### Goal of the exercise
Below is a block of records: output all of them exactly and leave out the pictures.
─── Data extracts ───
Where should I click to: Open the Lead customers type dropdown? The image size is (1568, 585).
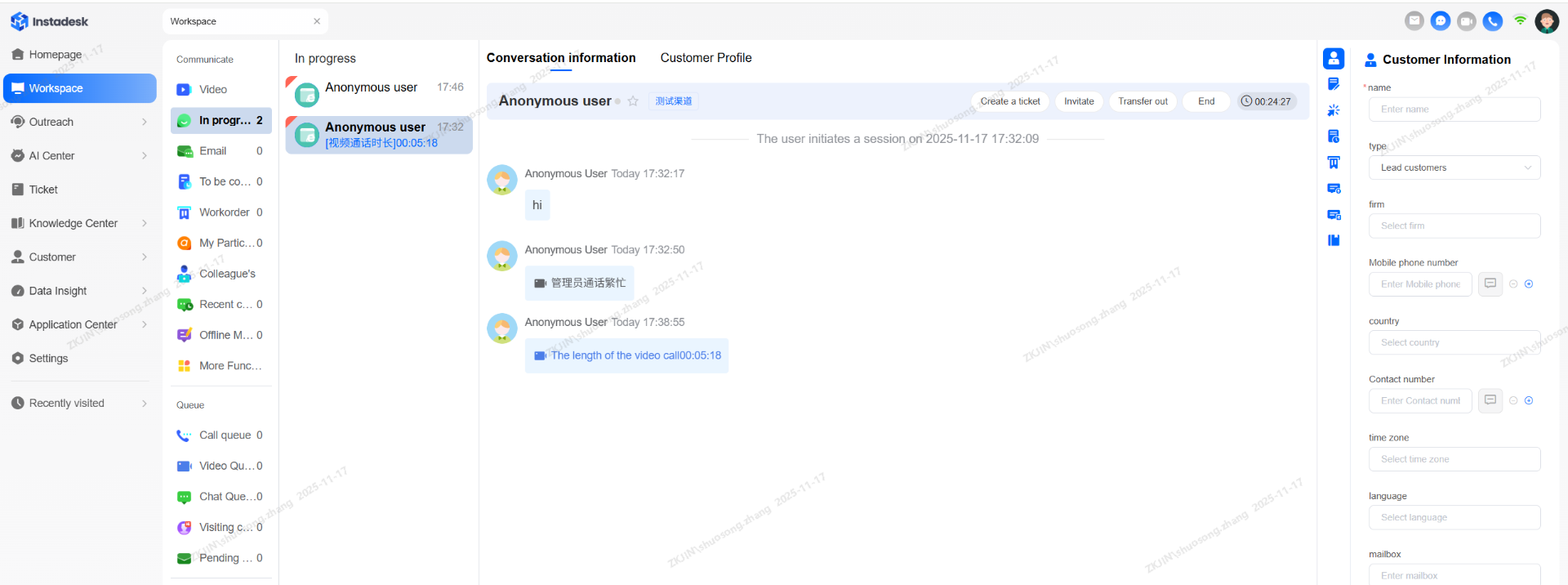click(x=1454, y=167)
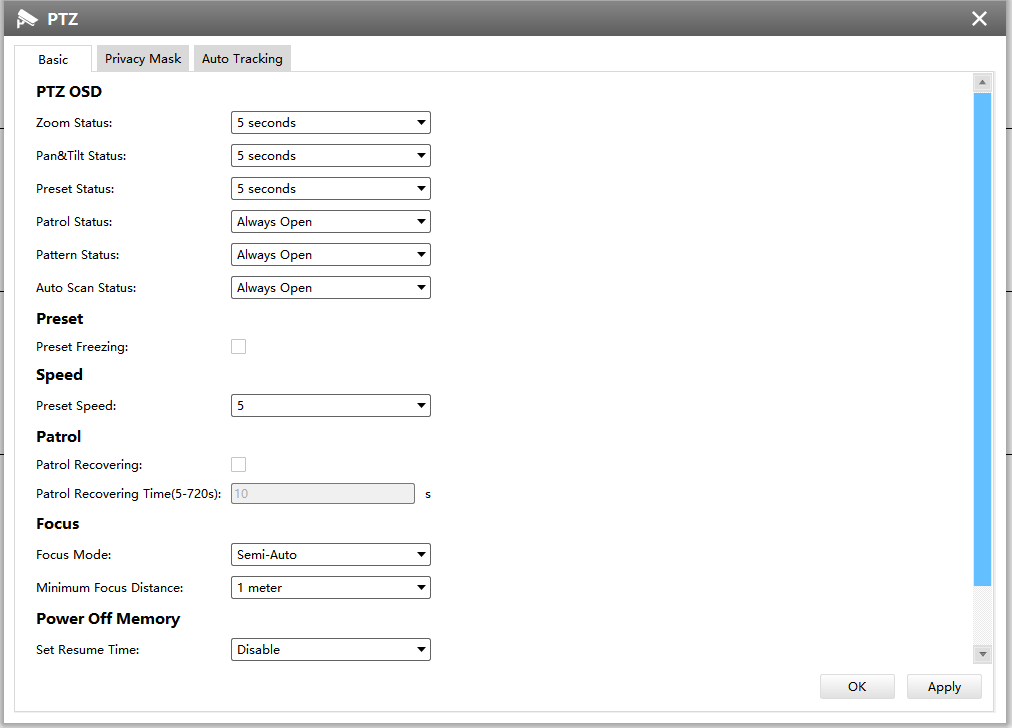Close the PTZ dialog window
This screenshot has width=1012, height=728.
click(979, 19)
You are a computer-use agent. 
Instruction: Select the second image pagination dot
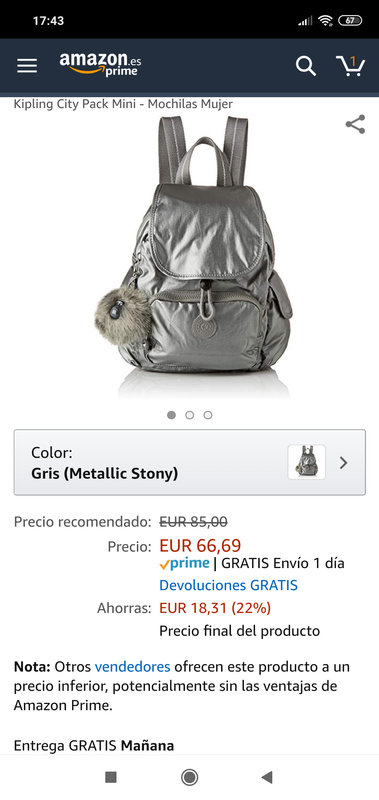(x=190, y=415)
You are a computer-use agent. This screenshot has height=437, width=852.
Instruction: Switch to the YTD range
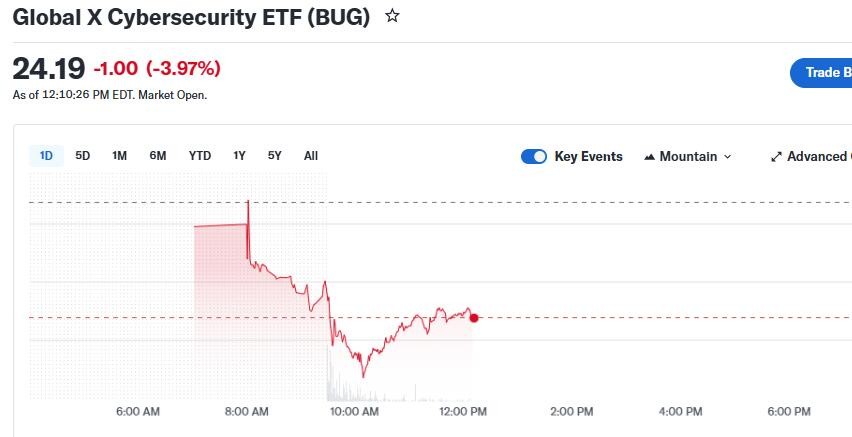pyautogui.click(x=200, y=155)
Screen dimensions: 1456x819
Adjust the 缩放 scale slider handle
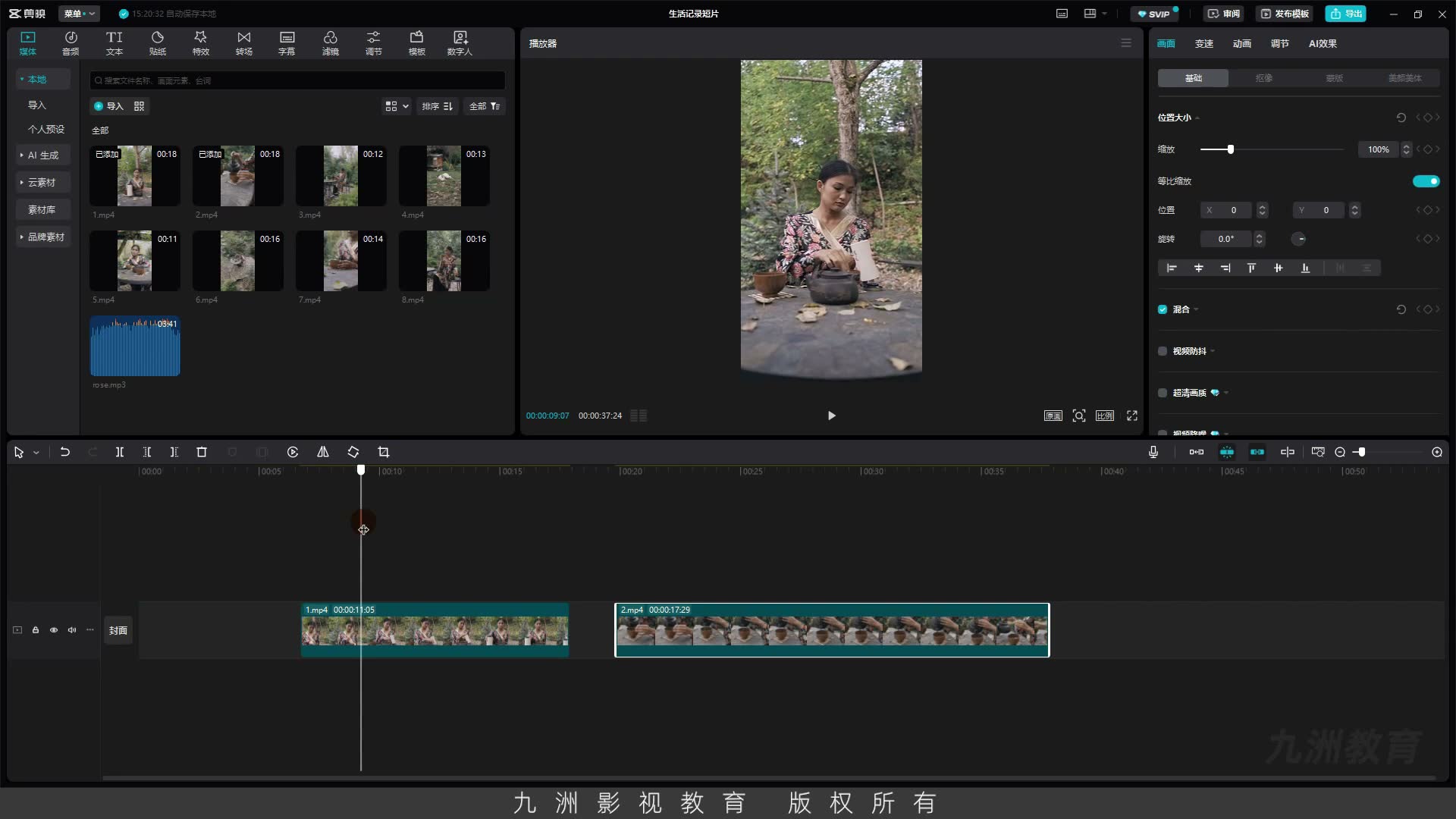coord(1231,149)
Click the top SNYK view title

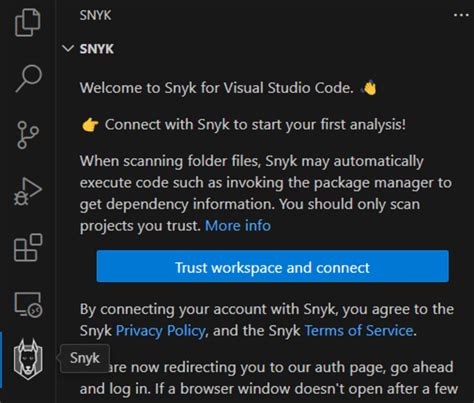95,15
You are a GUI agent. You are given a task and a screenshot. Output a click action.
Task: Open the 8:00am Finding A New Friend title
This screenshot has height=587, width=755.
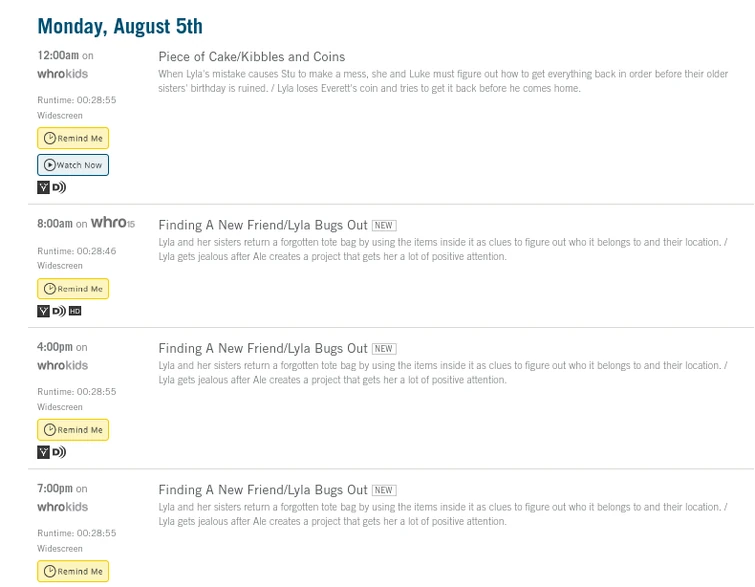pyautogui.click(x=263, y=225)
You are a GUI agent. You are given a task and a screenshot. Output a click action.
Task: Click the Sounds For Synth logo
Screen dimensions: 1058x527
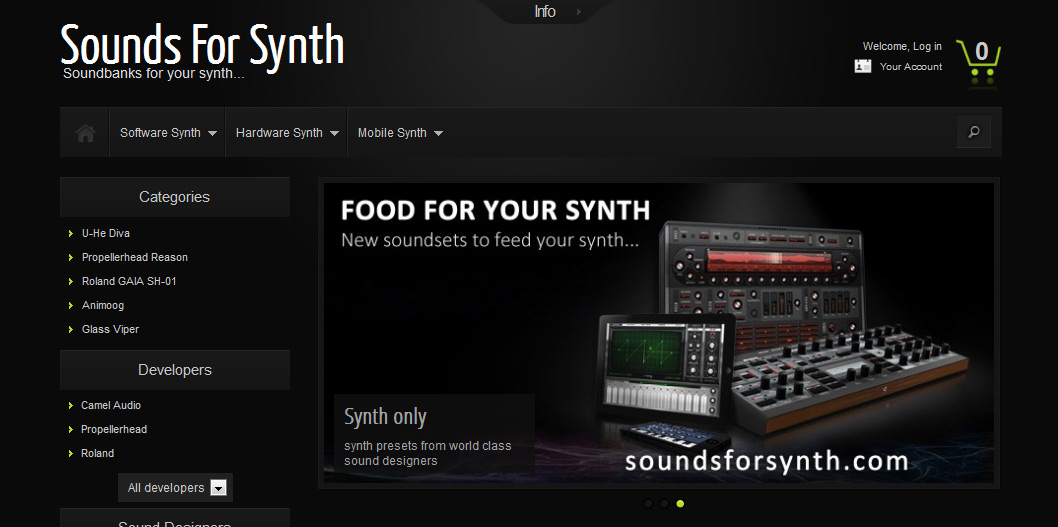point(202,48)
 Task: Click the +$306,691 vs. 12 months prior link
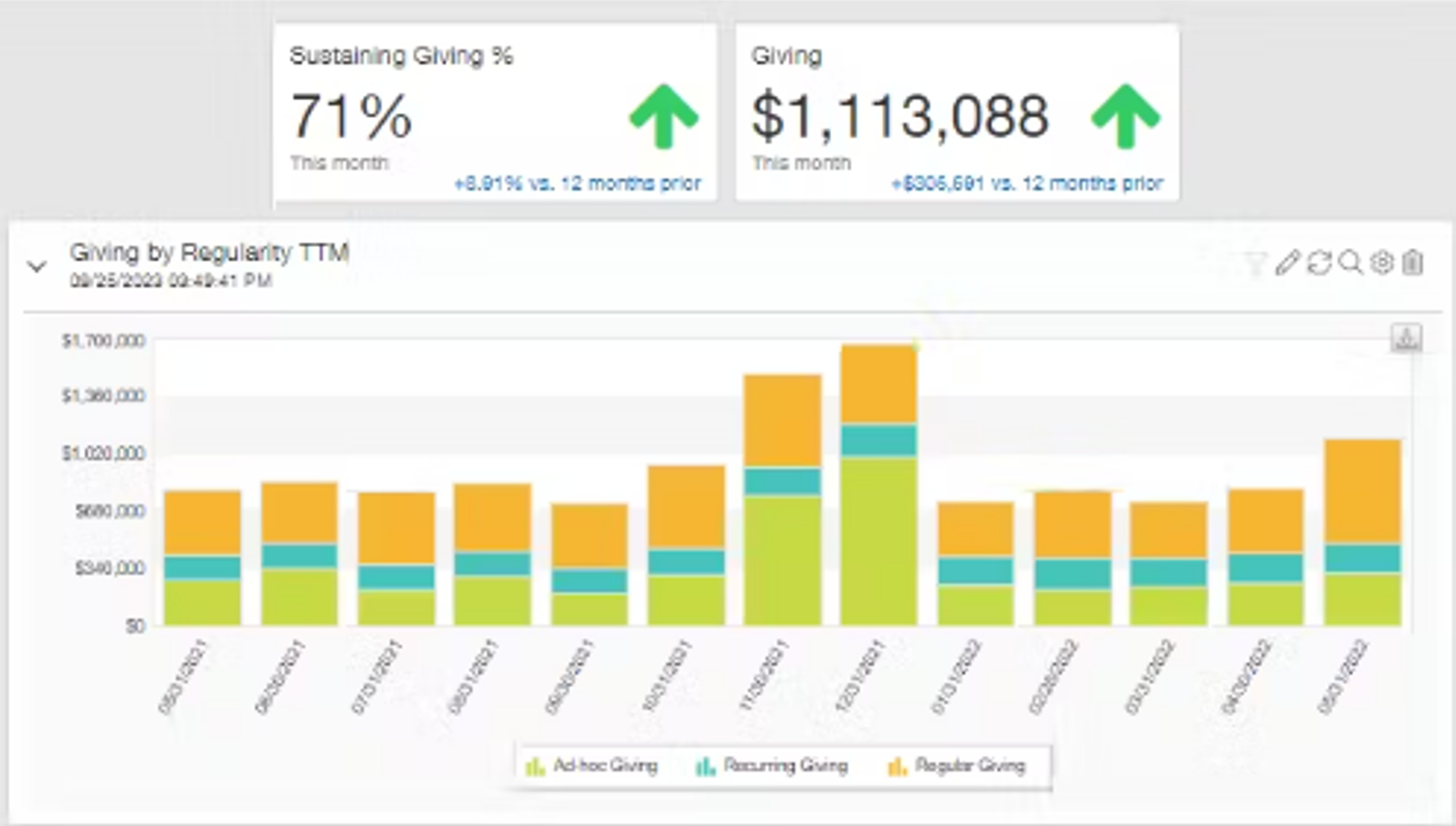1027,183
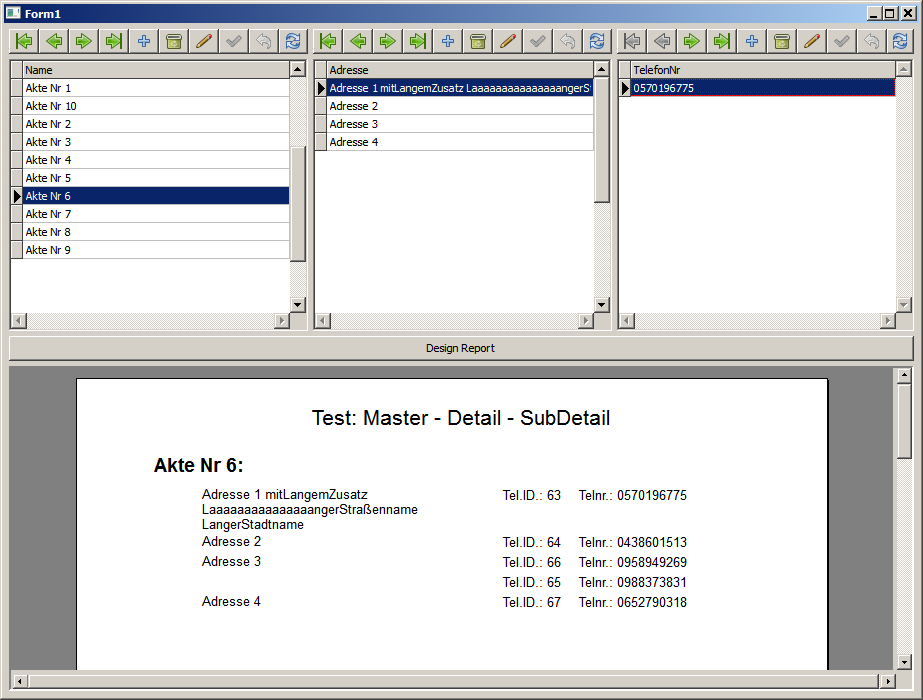Click next record arrow above Name grid
Image resolution: width=923 pixels, height=700 pixels.
pos(84,41)
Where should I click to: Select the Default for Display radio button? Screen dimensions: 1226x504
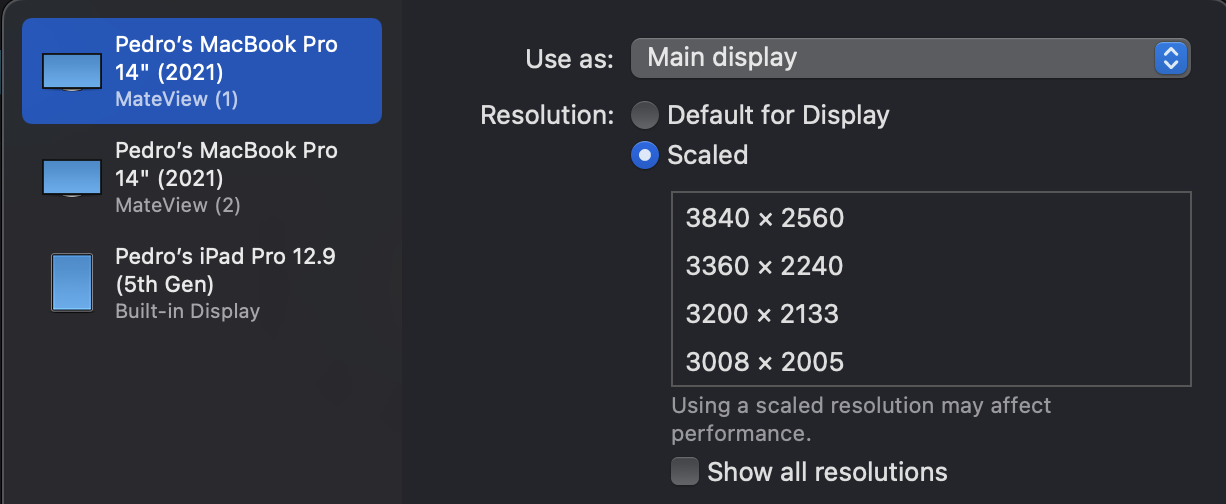[x=645, y=115]
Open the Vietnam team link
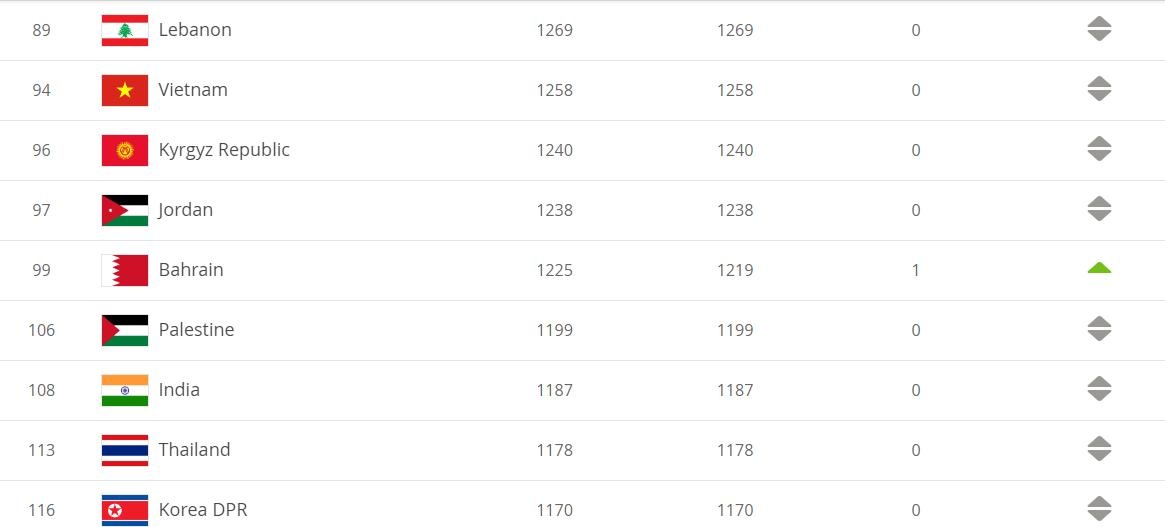This screenshot has height=527, width=1165. (x=193, y=90)
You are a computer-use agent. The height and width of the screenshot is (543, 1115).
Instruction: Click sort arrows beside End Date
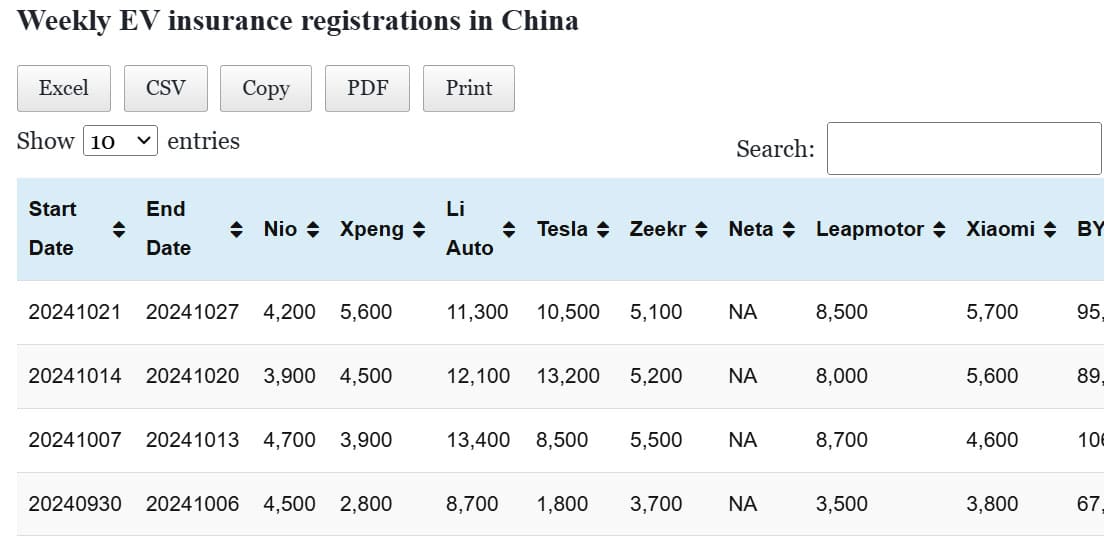[236, 229]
───
### Answer box
Where should I click to: Open the Lead customers type dropdown? The image size is (1568, 585).
click(x=1454, y=167)
Close the PTZ dialog window
This screenshot has width=1012, height=728.
click(979, 19)
You are a computer-use agent. 
Instruction: Select the second image pagination dot
(x=190, y=415)
You are a computer-use agent. This screenshot has height=437, width=852.
Instruction: Switch to the YTD range
pyautogui.click(x=200, y=155)
Screen dimensions: 1456x819
Adjust the 缩放 scale slider handle
coord(1231,149)
Click the top SNYK view title

95,15
You are a GUI agent. You are given a task and a screenshot. Output a click action.
Task: Open the 8:00am Finding A New Friend title
This screenshot has height=587, width=755.
pyautogui.click(x=263, y=225)
You are a GUI agent. You are given a task and a screenshot. Output a click action.
Task: Click the Sounds For Synth logo
Screen dimensions: 1058x527
point(202,48)
 Task: Click the +$306,691 vs. 12 months prior link
1027,183
Click next record arrow above Name grid
Image resolution: width=923 pixels, height=700 pixels.
pos(84,41)
Where should I click to: Select the Default for Display radio button? Screen dimensions: 1226x504
[x=645, y=115]
Open the Vietnam team link
This screenshot has height=527, width=1165. (x=193, y=90)
You are a computer-use agent. The height and width of the screenshot is (543, 1115).
Instruction: Click sort arrows beside End Date
[236, 229]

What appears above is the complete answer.